Mitten im Trojanischen Krieg will die Meeresgöttin Thetis ihren Sohn Achill rächen; er war von Agamemnon, dem Anführer des griechischen Heeres, entehrt worden. Mit zärtlichen Worten und Gesten bewegt sie den zunächst zögerlichen Zeus schließlich, das Kriegsglück zugunsten der Trojaner zu wenden. Das blutige Geschehen zieht sich in die Länge, mit großen Verlusten auf Seiten der Griechen.    

In seinem 1813 erstmals ausgestellten Werk hat Füger die emotionalen Aspekte des olympischen Zusammentreffens in den Mittelpunkt gerückt, vermehrt um auffallend erotische Akzente. Womöglich wollte er in Konkurrenz zu dem Gemälde gleichen Themas treten, das Jean-Auguste-Dominique Ingres 1811 in Paris präsentiert hatte. Das Verhältnis der beiden Leinwände zueinander birgt aber noch Stoff für künftige Forschungen.  

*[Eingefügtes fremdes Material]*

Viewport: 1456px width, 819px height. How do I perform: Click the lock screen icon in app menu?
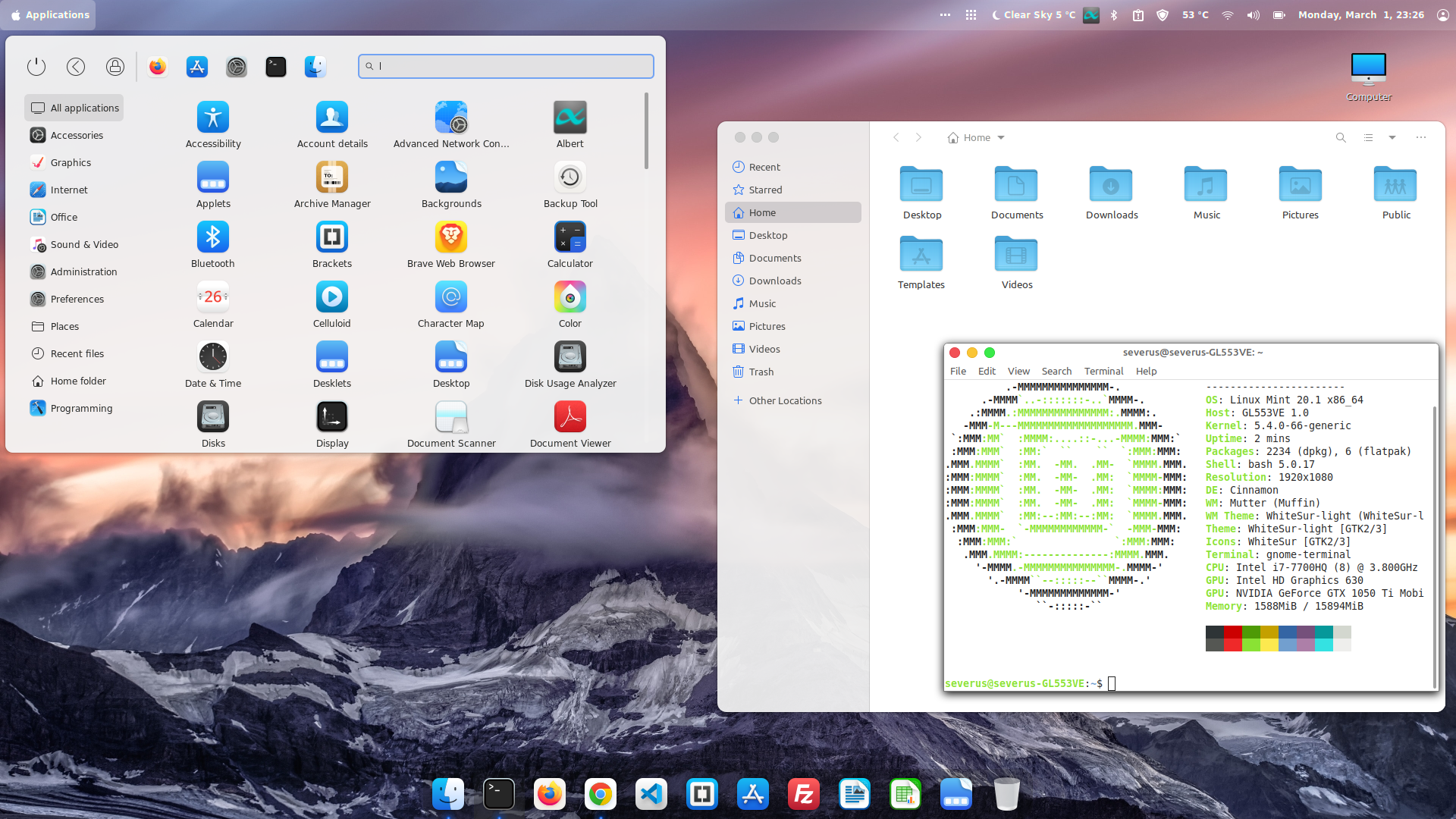click(115, 67)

„Ein wahrhaft museales Gemälde“ 

„Das Bild ist der Füger-Forschung bestens bekannt, innerhalb seines Œuvres kommt dem Werk eine überragende Stellung zu“, unterstreicht Damian Dombrowski, Direktor der Neueren Abteilung des Martin von Wagner Museum, die Bedeutung des Ankaufs. Der Professor für Kunstgeschichte nennt „Thetis vor Zeus“ ein „wahrhaft museales Gemälde – schon von seinen Abmessungen her, erst recht aber aufgrund seiner Qualität hinsichtlich Komposition, Farbe und Faktur.“  

Zugleich reflektiere es die Homer-Begeisterung der Jahrzehnte um 1800, für die Martin von Wagners annähernd eintausend Zeichnungen zur „Ilias“ der umfangreichste künstlerische Beleg sind. Ihnen hatte das Universitätsmuseum, das sich zunehmend als Forschungszentrum zur Kunst der ‚Sattelzeit‘ versteht, 2023 eine umfassende Ausstellung gewidmet. 

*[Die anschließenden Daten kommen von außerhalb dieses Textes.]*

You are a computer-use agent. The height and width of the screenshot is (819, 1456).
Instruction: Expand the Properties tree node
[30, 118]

Seltene Gelegenheit genutzt 

Erworben wurde das Gemälde beim Münchner Auktionshaus Neumeister. Die Hälfte der Kosten übernahm die Ernst von Siemens Kunststiftung, den Rest teilten sich der Verein der „Freunde der Würzburger Residenz“ und die Julius-Maximilians-Universität.  

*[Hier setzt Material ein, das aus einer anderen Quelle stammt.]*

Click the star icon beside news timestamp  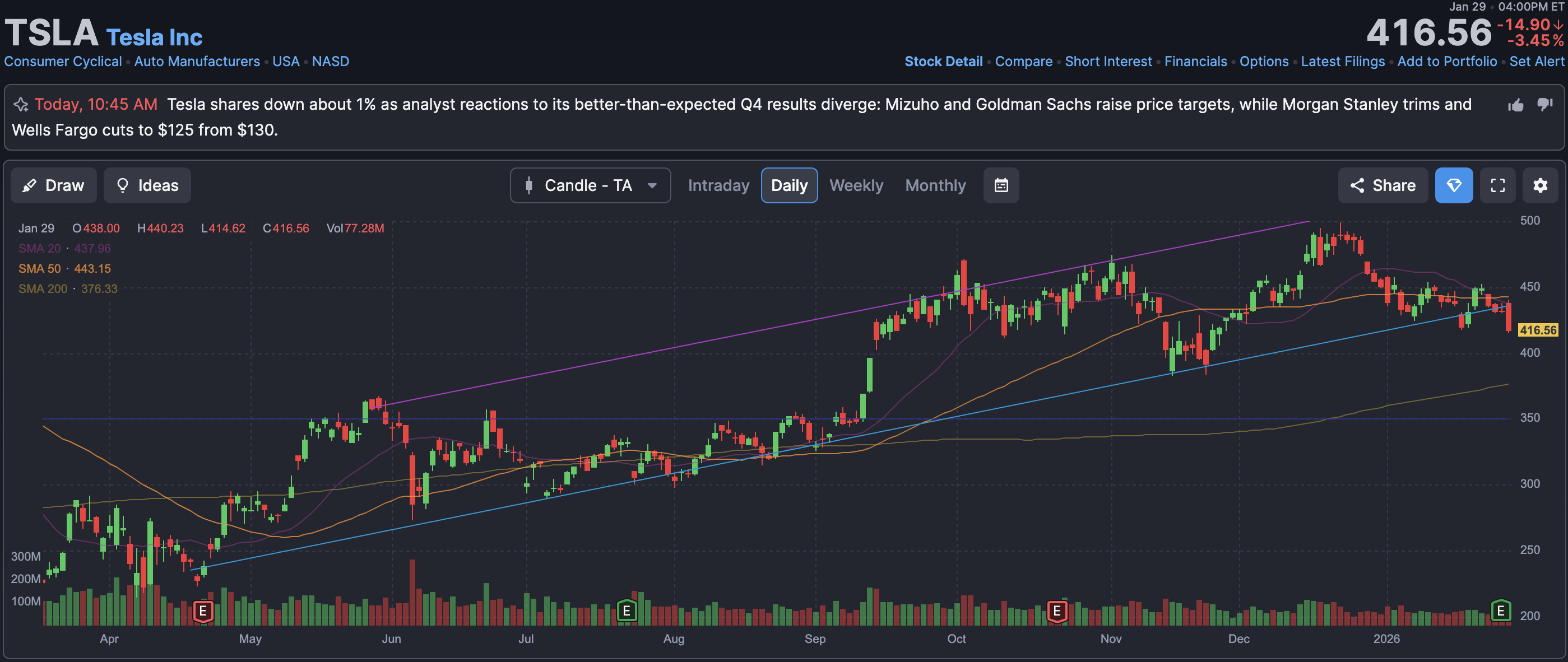click(x=21, y=105)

Für den Zuschuss der Ernst von Siemens Kunststiftung musste binnen kürzester Zeit ein Gutachten vorgelegt werden. Dafür ließ sich der Göttinger Lehrstuhlinhaber Michael Thimann, Spezialist für die Malerei des frühen 19. Jahrhunderts, nicht lange bitten – seine Begeisterung ist dem Gutachten anzumerken. 

„Ein neuer Höhepunkt der Sammlung“ 

Darin streicht Thimann einerseits heraus, dass dermaßen große Galeriebilder im Kunsthandel äußerst selten angeboten werden. Andererseits betont er die Relevanz des Bildes für das Martin von Wagner Museum – auch weil Füger an der Wiener Kunstakademie der Lehrer nicht nur Wagners, sondern auch Friedrich Overbecks war, der zur Schlüsselfigur für die Künstlergruppe der Nazarener wurde.  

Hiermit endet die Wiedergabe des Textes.